There are many examples of human needs in the current dataset; and we usually state our wants rather explicitly. It would be some AGI that starts from this training data and knows our languages but knows nothing about us. Using your phrasing, we can say that the current training method guarantees some alignment (the AI would understand us at least in part, but won't necessarily do what we want).

To have AGI without such understanding, someone would have to explicitly design a new method that ignored human data, and then find some way to evaluate it without referring to humanity, yet maintain generality without any tests, all this for no good economic reason when the current methods work and allow us to use huge free datasets.

It's something to keep in mind for evaluating some future non-currently-existing training method (maybe some way for AI to train AI using artificial datasets?), but not a current concern.

>the near-certain destruction of unaligned AGI

It's not near-certain. We have no idea how a true AGI would act. One might assume the worst - and that's arguably fine out of a safety perspective - but an engineer also learns that concentrating on one worst-risk outcome can lead to much worse outcomes on other risks.

Take the famous paperclip maximizer. True intelligence is rarely monomaniacal. The maximizer is very likely an example of aligned AGI, where the humans in charge did too good a job of attuning it to create paperclips. Another example: a true AGI is unlikely to believe in some cult's apocalypse - but if the cult has access to alignment, then they could get an AGI to do their irrational bidding. We know these groups will try to use AGI, because some cult already tried to use science for extreme measures[0].

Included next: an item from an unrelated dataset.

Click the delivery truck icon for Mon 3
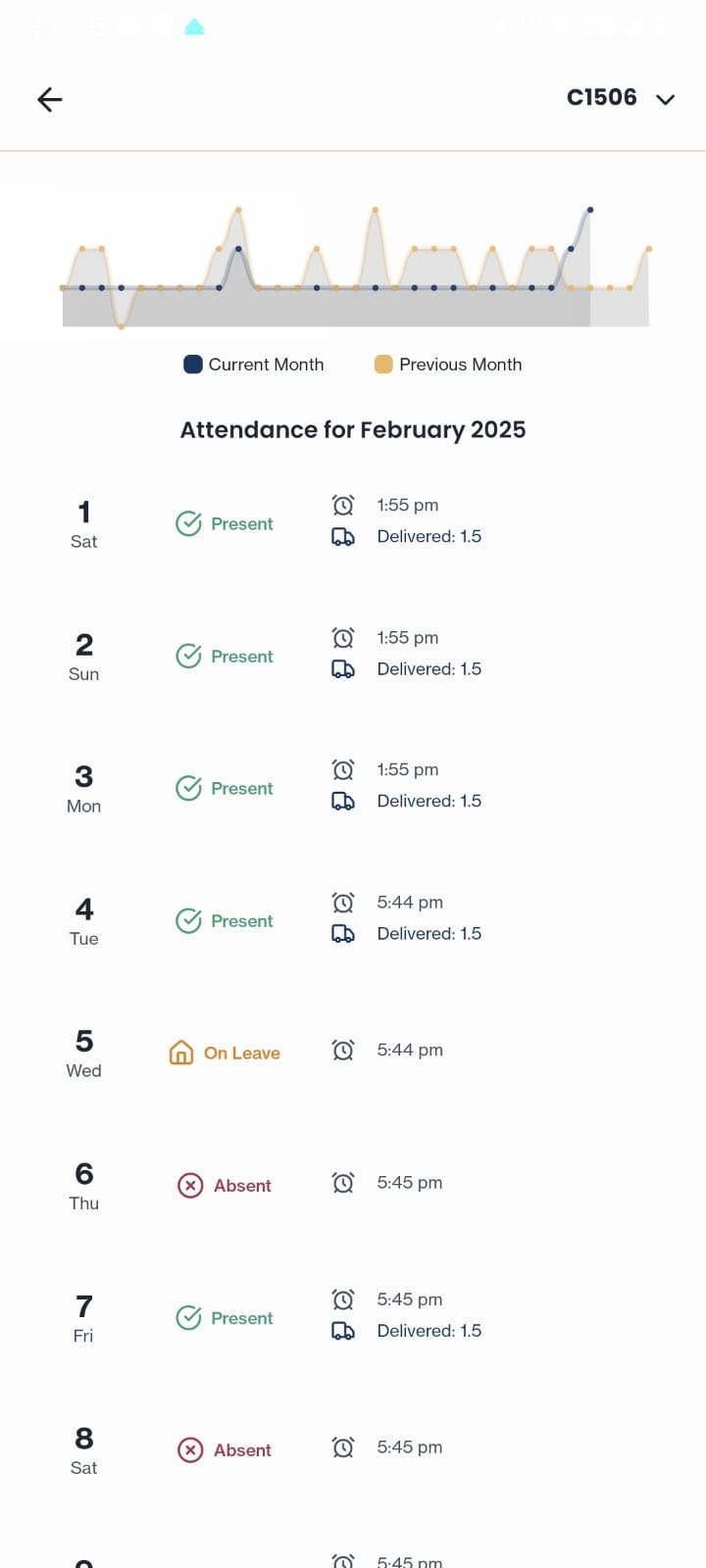706x1568 pixels. pos(343,802)
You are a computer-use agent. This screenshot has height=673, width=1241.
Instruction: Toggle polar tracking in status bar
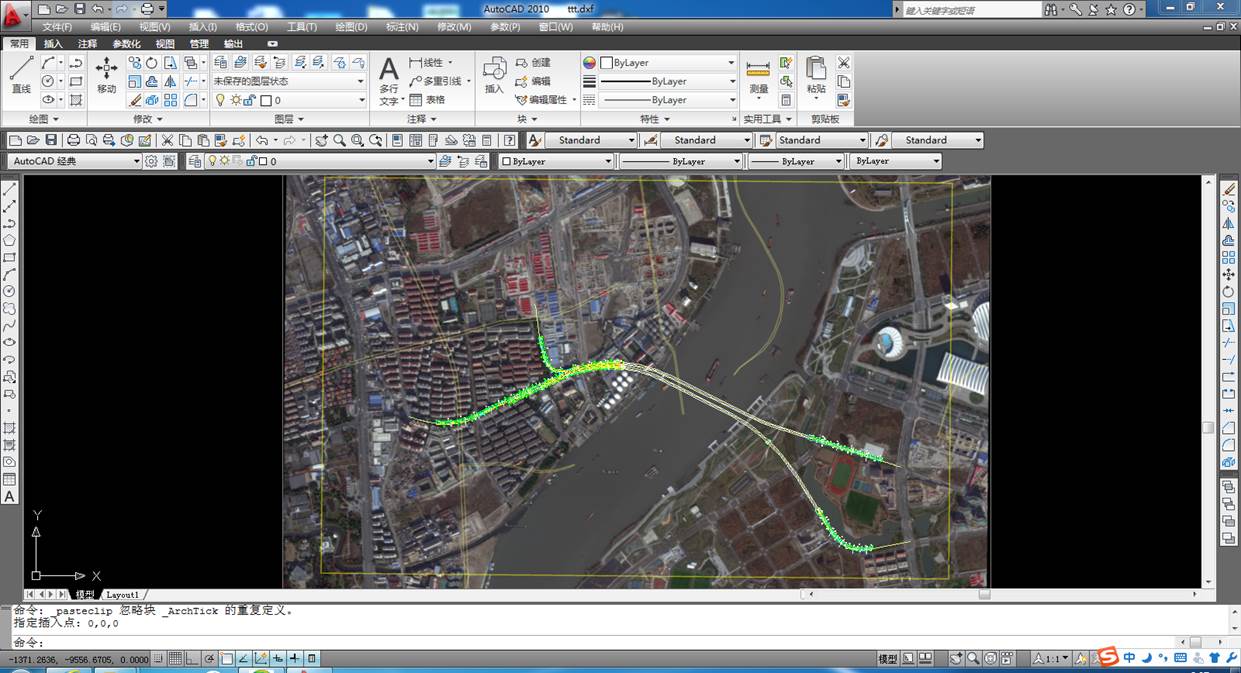[209, 659]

Basically, every scenario of "unaligned AGI does something bad" is equivalent to a scenario of "aligned AGI does something bad because human made sure with alignment that AGI would do it", and there's no scientific reason to assume the former is more likely than the latter*. If the AI-safety camp keeps ignoring obvious issues, people aren't going to take alignment seriously beyond lip-service or using the phrase as a cover for monopolization. Frankly, the way the AI safety camp talks about all this makes all the risks much more likely.

[0] https://en.wikipedia.org/wiki/Tokyo_subway_sarin_attack

* This suggests a lot of the work should go to reactive solutions where even if an AI goes bad, it won't have the ability to do harm.

** There's another scenario, where human competition leads us to basically make humans redundant, but again it doesn't matter here whether AI is aligned or not. Yet another issue that we'll not talk about, because both AI camps feel it critical to put their heads in the sand.